■ GOAL OF THE EXERCISE ■
Taking the line that contains "Screen dimensions: 319x205" as the first and the final line of the records as the last, write out every line between them exactly, ends included, and nothing else.

==============================

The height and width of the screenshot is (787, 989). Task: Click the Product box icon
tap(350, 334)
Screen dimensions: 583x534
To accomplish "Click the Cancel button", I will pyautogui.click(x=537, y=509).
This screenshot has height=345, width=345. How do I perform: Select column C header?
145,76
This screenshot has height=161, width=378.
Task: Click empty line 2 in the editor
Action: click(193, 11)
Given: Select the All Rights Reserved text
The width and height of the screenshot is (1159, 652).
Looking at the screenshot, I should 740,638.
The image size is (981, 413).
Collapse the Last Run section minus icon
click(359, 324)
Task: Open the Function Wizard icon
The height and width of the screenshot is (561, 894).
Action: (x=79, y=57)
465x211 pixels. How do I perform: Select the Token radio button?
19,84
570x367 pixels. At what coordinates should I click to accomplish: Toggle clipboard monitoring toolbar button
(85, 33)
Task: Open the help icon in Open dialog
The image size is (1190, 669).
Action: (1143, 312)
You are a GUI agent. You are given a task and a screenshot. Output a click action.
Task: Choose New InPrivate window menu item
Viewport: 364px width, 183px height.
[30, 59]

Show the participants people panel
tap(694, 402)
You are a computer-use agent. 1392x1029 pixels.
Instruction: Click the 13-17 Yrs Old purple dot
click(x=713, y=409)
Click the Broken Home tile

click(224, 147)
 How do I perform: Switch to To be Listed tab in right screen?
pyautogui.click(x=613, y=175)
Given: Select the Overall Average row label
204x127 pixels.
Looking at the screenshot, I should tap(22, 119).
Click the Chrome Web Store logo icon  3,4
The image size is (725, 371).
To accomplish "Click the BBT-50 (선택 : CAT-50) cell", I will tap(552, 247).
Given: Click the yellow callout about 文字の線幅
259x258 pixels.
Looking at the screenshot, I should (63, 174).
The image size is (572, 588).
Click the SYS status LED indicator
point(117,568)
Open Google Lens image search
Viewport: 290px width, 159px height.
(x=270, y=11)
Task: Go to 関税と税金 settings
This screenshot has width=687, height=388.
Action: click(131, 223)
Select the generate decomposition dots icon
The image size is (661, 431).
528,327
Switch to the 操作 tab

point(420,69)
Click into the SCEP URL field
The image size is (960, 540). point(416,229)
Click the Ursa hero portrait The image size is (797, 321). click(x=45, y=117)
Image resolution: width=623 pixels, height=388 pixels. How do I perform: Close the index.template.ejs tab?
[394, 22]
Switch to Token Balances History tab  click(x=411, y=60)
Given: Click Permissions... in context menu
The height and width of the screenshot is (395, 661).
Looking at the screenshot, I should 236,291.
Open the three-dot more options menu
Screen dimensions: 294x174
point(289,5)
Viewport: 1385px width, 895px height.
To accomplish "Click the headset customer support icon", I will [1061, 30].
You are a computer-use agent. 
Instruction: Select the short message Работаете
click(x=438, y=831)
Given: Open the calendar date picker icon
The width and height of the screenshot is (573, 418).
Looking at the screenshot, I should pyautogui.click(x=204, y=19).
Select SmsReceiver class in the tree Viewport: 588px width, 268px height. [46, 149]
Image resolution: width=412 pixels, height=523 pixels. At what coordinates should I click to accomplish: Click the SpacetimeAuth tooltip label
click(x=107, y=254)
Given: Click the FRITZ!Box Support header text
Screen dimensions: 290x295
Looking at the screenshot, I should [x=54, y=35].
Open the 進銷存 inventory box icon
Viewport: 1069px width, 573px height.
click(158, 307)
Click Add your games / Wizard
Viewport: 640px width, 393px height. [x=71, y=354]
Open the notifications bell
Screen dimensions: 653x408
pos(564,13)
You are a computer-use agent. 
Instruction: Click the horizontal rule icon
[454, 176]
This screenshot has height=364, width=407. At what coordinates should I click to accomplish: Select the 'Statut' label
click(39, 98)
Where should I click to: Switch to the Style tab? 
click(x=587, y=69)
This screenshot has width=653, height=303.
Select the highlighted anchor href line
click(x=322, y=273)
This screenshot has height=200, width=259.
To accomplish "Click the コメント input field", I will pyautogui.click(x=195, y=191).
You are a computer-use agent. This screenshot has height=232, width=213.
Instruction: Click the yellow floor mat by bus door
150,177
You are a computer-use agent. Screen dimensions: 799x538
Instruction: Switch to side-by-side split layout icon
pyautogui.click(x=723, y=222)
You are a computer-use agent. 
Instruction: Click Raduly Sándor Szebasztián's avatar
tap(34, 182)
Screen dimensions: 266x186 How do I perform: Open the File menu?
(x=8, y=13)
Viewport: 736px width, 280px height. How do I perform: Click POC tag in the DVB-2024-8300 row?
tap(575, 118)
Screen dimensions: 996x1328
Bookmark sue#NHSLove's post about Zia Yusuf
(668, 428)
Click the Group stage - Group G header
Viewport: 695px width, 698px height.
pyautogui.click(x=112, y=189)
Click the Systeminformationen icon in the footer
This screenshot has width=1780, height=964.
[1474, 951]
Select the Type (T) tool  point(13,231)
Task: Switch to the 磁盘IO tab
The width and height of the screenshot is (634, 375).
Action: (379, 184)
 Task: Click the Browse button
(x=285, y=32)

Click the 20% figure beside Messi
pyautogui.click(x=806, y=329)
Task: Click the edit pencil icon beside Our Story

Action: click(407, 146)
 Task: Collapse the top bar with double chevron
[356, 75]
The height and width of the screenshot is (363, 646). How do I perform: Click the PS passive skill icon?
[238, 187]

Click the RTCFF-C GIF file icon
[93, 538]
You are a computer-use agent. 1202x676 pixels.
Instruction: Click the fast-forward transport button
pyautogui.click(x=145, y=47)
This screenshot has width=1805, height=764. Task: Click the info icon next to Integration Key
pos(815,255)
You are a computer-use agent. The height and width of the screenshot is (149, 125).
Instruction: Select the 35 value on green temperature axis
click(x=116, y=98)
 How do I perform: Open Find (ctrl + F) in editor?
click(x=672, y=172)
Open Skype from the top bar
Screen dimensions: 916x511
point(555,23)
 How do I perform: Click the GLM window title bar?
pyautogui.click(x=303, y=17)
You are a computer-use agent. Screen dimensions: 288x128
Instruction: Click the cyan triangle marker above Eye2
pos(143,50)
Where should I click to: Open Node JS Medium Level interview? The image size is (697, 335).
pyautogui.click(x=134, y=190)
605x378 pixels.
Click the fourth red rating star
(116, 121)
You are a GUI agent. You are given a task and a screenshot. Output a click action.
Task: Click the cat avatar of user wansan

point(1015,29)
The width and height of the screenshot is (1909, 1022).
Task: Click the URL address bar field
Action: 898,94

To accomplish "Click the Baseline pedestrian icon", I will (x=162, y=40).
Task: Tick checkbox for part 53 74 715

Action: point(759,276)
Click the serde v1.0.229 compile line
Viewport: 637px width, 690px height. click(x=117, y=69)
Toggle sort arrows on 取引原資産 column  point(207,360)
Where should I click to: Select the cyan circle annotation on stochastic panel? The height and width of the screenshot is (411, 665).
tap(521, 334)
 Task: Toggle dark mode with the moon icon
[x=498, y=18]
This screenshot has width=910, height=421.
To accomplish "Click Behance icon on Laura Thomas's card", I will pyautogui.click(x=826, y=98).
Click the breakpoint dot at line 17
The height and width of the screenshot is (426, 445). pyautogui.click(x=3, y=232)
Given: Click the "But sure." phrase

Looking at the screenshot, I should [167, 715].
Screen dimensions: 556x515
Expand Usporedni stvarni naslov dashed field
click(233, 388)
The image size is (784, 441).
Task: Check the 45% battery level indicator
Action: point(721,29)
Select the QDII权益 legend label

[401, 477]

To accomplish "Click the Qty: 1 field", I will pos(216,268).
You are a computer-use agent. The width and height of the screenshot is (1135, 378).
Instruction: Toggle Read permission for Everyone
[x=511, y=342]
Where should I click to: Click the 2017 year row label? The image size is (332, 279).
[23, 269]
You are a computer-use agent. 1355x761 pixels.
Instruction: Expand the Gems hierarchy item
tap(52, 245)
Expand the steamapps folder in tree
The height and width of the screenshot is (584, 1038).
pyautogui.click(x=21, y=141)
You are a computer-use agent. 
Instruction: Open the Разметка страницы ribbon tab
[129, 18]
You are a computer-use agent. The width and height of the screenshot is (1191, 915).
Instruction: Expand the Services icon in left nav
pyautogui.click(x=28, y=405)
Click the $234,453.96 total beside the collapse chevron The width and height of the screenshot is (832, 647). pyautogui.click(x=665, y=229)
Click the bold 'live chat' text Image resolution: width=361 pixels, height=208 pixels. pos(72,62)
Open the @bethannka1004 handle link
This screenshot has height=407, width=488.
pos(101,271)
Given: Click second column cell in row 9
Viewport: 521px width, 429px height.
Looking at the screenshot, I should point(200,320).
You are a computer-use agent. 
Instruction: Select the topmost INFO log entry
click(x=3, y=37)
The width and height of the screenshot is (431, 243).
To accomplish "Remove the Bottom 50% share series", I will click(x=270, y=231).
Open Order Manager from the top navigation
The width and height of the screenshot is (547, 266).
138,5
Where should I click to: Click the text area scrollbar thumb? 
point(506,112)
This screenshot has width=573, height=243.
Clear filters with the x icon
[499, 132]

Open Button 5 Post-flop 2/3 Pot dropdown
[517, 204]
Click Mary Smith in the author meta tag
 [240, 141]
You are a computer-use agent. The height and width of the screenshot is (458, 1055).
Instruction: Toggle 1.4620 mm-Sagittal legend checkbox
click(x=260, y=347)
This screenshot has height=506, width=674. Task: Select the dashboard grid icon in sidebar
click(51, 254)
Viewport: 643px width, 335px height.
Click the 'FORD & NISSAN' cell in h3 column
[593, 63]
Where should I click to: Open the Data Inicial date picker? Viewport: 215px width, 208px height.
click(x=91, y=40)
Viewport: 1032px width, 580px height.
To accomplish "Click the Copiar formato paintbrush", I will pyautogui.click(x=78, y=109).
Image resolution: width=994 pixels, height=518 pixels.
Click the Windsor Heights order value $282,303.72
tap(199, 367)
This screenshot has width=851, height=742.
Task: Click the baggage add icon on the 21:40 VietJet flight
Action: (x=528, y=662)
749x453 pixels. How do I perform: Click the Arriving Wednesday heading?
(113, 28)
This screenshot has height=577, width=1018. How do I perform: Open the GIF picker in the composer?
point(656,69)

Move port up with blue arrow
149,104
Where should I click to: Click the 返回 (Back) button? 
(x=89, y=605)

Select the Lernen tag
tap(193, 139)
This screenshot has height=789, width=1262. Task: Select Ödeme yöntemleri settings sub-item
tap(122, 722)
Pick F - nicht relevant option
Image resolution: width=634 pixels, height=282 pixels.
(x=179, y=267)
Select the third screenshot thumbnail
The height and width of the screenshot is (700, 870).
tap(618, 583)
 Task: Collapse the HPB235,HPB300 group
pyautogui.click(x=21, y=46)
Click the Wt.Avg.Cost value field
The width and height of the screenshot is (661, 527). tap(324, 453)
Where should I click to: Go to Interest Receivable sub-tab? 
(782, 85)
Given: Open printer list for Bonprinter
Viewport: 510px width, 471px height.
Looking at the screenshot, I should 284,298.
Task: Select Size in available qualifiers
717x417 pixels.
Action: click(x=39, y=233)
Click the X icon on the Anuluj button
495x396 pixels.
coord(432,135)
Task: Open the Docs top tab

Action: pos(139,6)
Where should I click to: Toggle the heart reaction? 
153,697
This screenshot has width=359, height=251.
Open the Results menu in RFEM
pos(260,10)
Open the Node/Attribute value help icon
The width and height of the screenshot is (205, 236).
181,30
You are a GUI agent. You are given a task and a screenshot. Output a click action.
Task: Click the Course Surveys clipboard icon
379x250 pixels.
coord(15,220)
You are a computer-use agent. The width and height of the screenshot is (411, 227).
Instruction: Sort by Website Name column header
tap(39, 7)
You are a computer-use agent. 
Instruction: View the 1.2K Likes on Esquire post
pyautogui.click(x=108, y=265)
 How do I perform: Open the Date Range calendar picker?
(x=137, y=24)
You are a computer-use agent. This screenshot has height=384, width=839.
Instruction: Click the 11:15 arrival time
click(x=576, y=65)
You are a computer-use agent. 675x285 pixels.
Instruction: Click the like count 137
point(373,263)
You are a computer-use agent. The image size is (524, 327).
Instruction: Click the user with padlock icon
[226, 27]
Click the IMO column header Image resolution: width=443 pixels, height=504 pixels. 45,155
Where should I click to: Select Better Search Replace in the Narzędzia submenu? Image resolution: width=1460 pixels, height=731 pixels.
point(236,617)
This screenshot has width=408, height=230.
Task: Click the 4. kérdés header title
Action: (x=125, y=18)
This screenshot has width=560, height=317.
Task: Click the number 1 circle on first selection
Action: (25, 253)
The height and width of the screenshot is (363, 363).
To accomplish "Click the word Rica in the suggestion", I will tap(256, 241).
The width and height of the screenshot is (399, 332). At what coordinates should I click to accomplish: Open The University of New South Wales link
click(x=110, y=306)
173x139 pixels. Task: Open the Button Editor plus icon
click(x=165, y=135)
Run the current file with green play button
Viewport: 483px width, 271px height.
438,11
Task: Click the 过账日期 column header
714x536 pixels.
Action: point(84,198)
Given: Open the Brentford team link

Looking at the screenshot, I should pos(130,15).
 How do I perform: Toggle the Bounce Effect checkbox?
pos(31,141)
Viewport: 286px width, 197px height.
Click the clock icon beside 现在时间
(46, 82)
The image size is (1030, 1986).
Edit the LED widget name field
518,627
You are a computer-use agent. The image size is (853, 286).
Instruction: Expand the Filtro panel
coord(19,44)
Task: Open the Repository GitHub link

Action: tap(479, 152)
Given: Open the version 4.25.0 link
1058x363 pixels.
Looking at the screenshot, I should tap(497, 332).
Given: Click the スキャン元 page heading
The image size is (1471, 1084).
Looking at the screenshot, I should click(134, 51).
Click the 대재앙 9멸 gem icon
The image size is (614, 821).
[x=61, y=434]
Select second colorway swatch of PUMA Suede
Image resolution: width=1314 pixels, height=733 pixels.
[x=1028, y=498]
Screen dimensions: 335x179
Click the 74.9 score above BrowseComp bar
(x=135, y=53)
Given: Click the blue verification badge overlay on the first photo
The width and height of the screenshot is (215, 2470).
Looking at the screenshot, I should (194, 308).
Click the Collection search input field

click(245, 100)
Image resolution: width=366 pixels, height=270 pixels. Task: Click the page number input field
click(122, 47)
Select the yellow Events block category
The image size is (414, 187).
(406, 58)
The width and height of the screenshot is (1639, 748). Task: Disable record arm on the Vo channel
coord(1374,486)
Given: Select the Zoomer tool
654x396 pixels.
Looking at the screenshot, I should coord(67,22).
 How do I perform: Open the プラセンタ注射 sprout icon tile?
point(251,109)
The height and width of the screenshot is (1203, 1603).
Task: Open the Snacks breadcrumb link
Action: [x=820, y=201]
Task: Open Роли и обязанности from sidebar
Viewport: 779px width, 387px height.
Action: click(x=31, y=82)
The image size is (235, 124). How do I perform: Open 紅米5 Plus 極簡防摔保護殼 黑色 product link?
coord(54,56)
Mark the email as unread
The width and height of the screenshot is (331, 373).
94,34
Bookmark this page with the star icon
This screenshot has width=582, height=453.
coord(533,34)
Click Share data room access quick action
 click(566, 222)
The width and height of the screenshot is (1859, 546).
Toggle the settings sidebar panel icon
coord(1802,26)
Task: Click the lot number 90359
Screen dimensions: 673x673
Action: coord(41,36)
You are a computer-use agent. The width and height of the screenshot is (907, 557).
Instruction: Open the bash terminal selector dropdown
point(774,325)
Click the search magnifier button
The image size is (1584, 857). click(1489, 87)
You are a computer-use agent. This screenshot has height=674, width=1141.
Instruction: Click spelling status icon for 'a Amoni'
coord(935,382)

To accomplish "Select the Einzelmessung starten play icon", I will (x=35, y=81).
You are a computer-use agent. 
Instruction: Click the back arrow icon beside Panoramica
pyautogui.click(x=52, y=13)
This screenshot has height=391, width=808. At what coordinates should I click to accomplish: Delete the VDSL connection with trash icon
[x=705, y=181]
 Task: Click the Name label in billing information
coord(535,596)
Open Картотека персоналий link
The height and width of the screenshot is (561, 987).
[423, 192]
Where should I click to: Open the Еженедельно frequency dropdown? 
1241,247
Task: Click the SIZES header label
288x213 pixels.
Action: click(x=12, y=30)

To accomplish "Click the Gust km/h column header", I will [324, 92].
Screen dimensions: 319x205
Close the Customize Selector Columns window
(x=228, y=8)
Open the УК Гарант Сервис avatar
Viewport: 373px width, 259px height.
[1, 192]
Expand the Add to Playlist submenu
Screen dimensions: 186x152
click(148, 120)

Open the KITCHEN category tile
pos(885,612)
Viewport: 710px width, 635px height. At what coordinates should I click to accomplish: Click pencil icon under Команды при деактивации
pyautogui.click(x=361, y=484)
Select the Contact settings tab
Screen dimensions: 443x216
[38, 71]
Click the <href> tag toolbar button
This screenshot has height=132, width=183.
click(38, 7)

==============================

■ SOLUTION TO THE EXERCISE ■
Screen dimensions: 319x205
Close the Customize Selector Columns window
(x=228, y=8)
Open the УК Гарант Сервис avatar
Viewport: 373px width, 259px height.
[1, 192]
Expand the Add to Playlist submenu
Screen dimensions: 186x152
click(148, 120)

Open the KITCHEN category tile
pos(885,612)
Viewport: 710px width, 635px height. At what coordinates should I click to accomplish: Click pencil icon under Команды при деактивации
pyautogui.click(x=361, y=484)
Select the Contact settings tab
Screen dimensions: 443x216
[38, 71]
Click the <href> tag toolbar button
This screenshot has height=132, width=183.
click(38, 7)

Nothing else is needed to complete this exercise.